> **YOUR OBJECTIVE**: Your copy should hold only the lines from the one holding "You are a GUI" through the last line of the records below, both included, each exact and with no pictures.

[Data excerpts]
###

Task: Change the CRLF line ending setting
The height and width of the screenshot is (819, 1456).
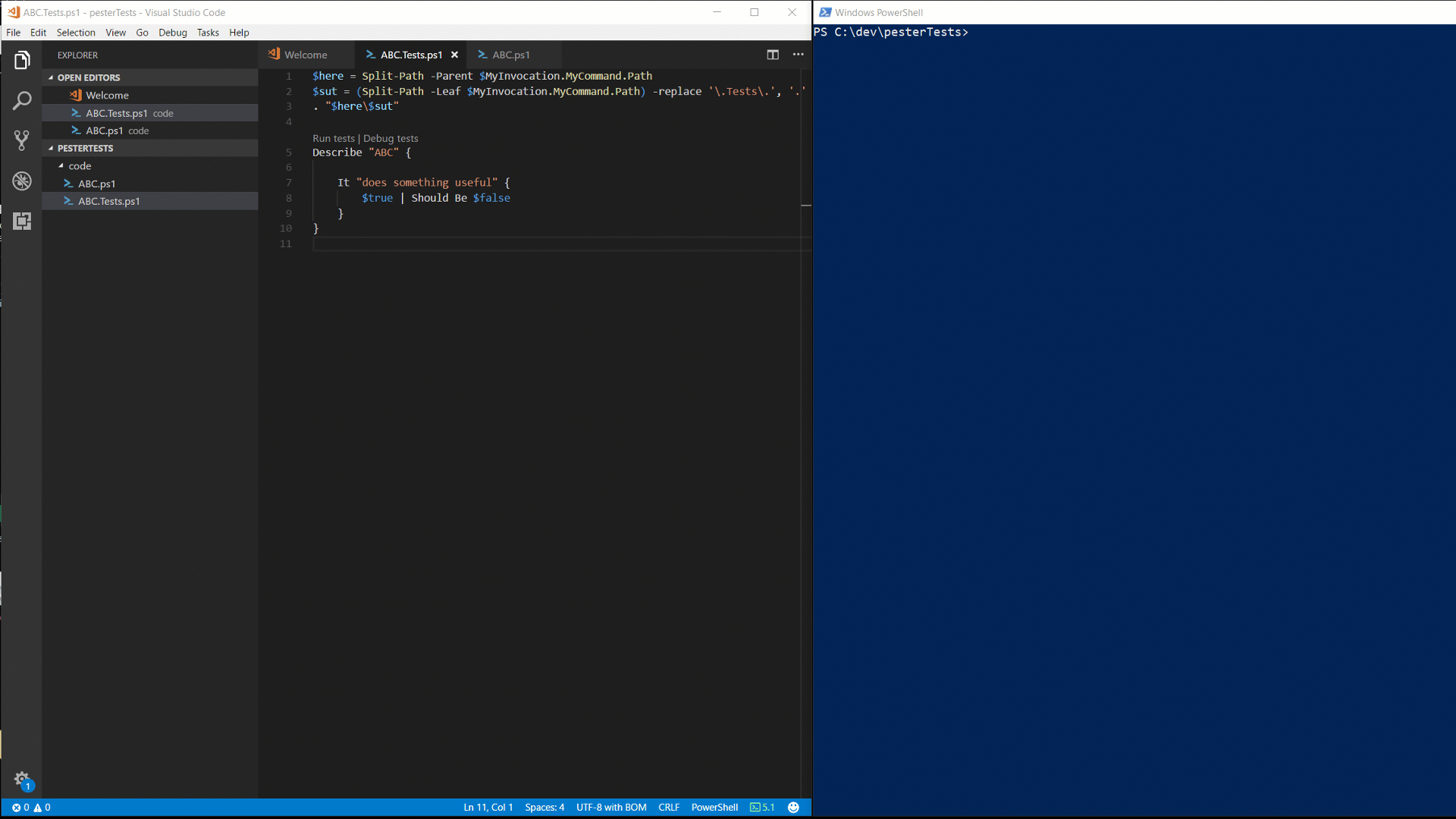Action: (668, 807)
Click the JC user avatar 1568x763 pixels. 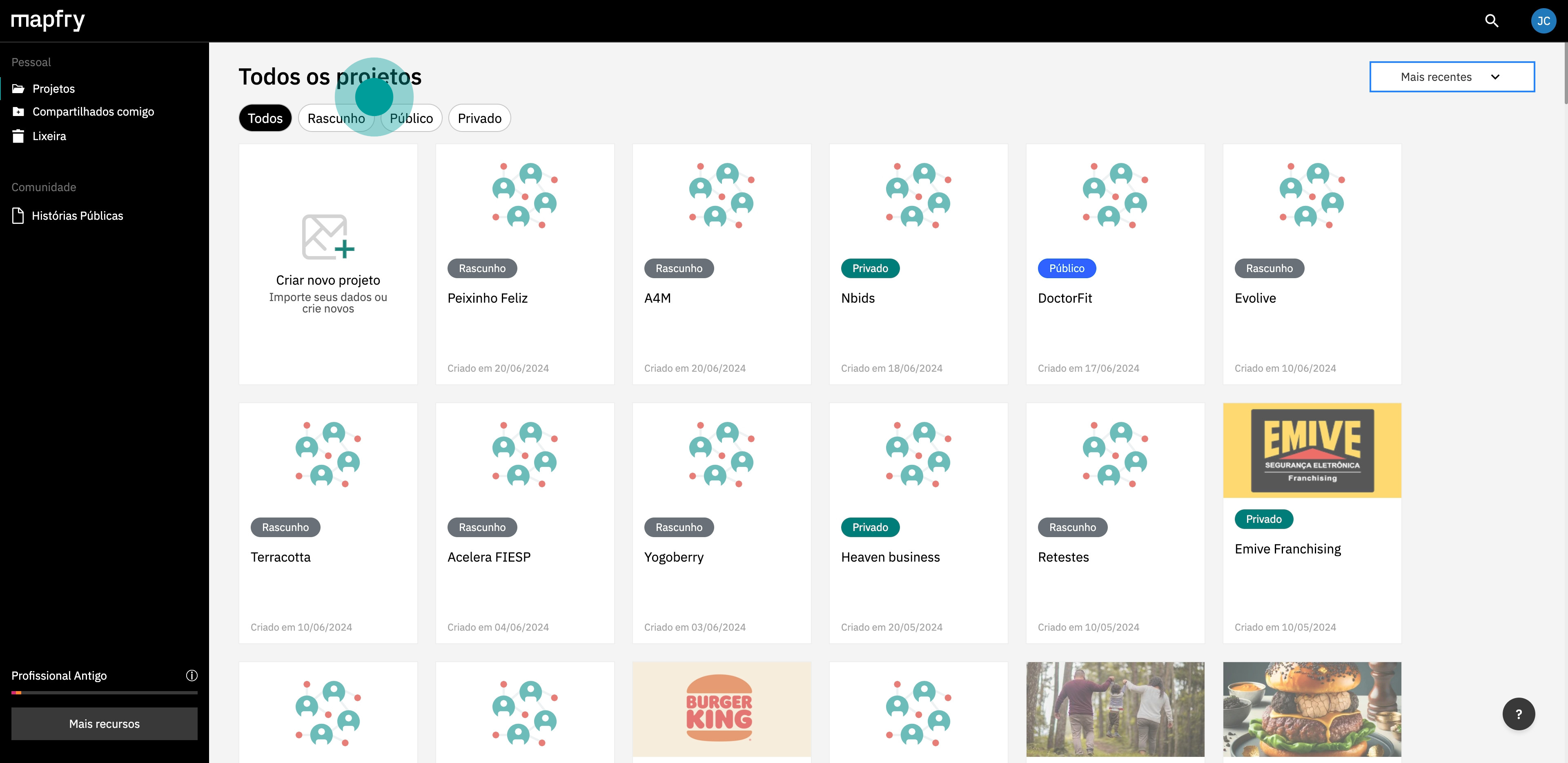pos(1543,21)
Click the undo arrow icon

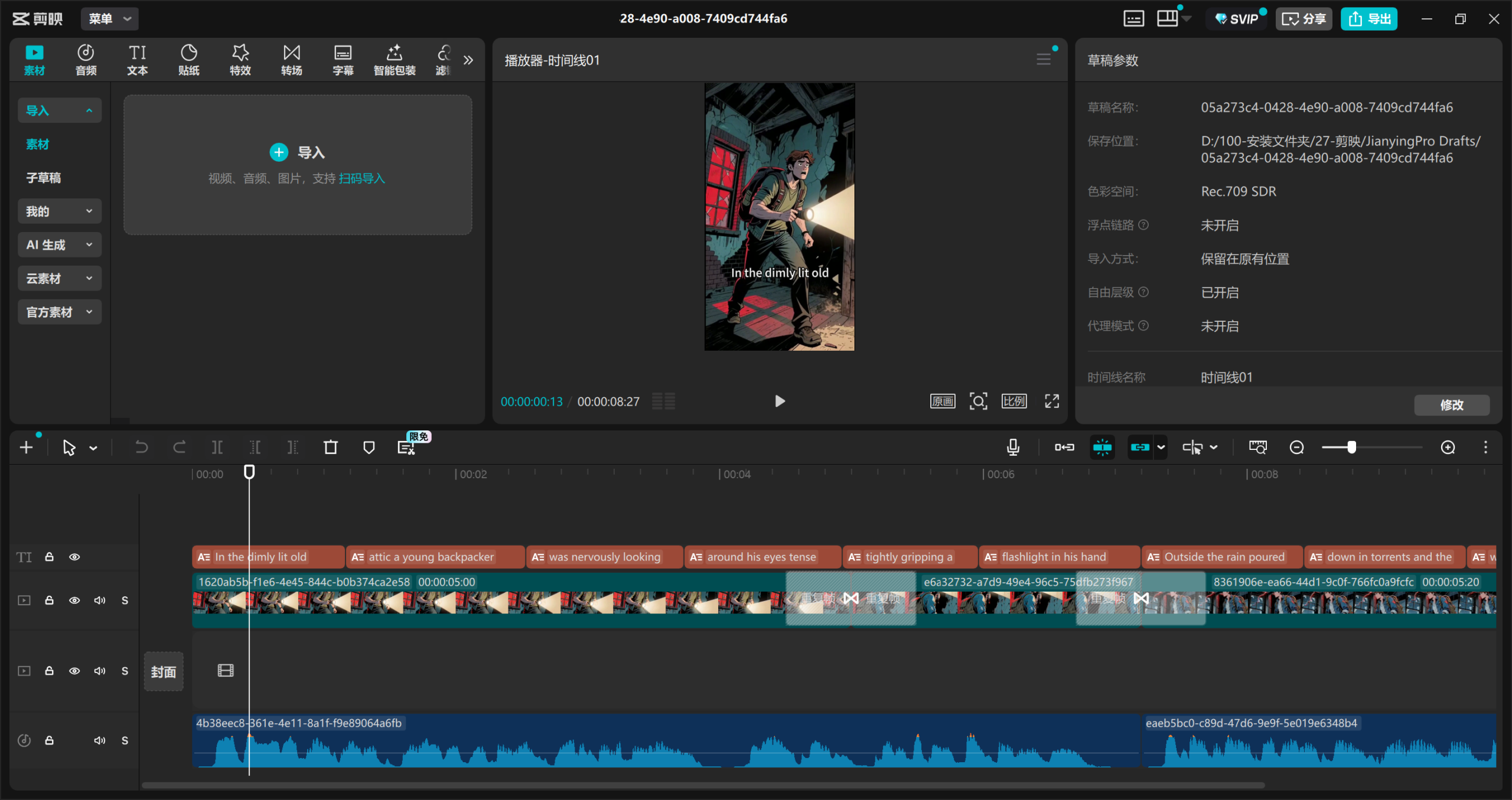point(141,448)
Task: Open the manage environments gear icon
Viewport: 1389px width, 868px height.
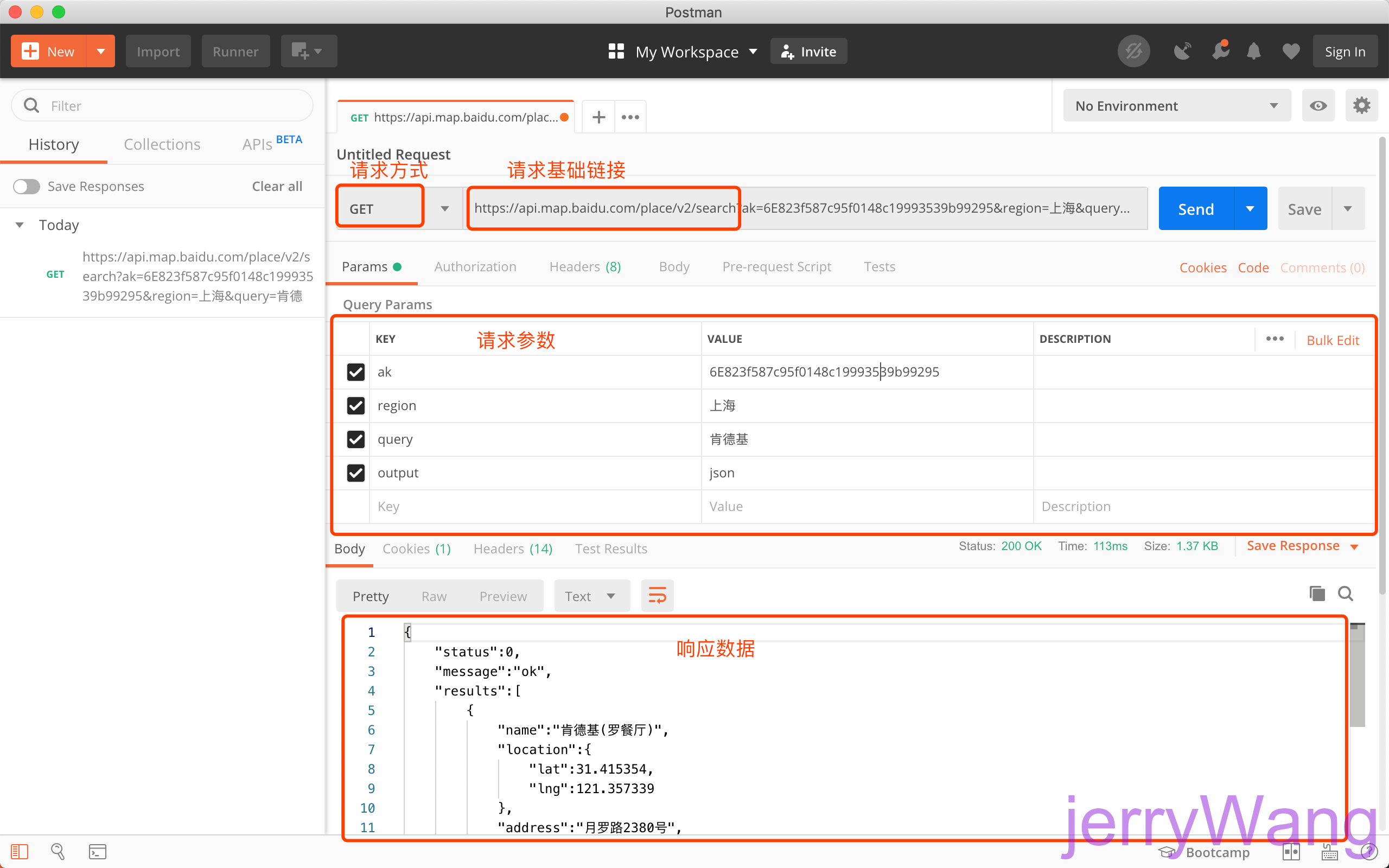Action: pos(1361,106)
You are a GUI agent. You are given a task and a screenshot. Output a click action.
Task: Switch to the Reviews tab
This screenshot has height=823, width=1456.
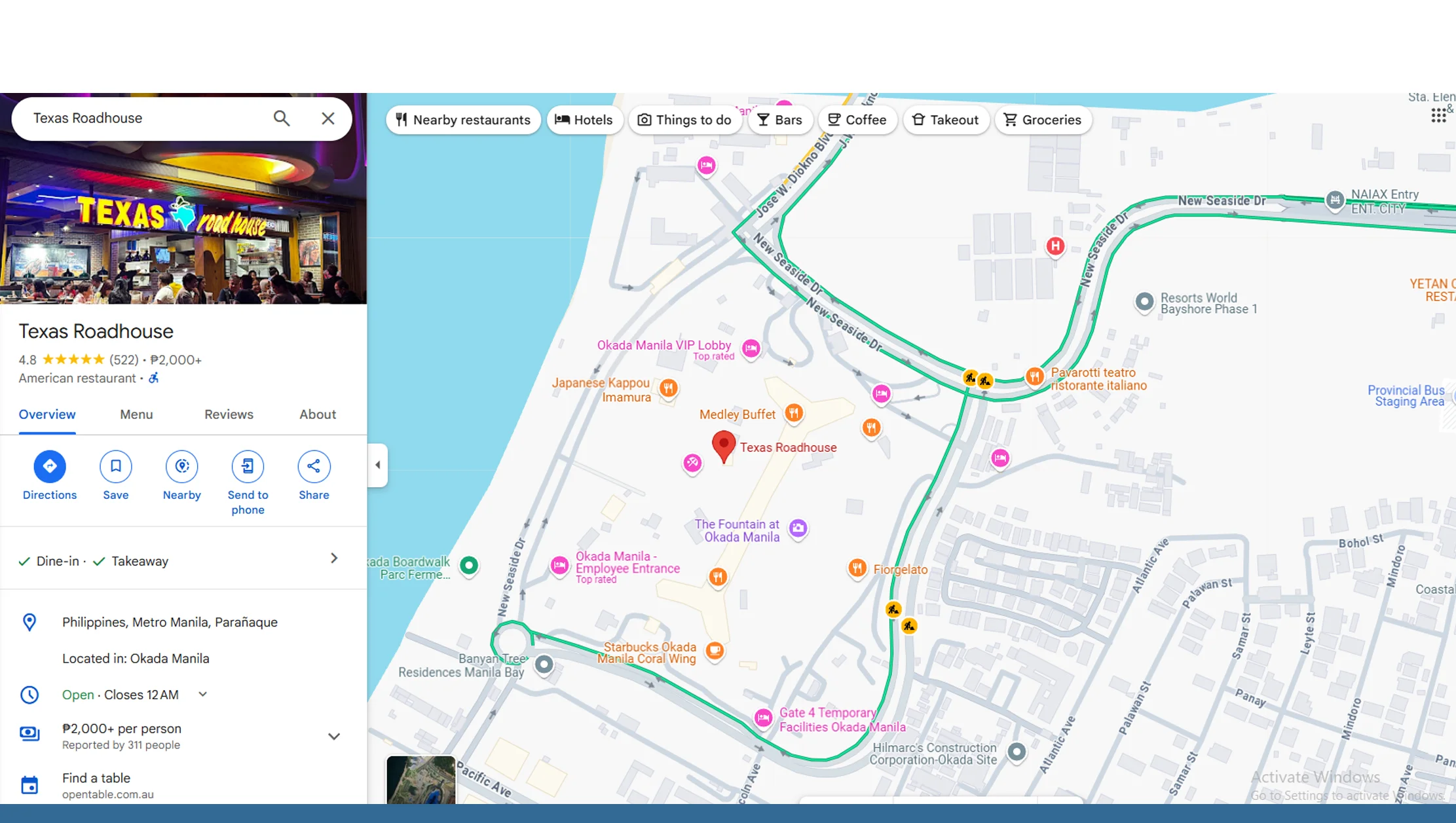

###

> **FINISHED TASK**:
You are a GUI agent. You are given a task and a screenshot. Output a click action.
Task: Switch to the Reviews tab
This screenshot has height=823, width=1456.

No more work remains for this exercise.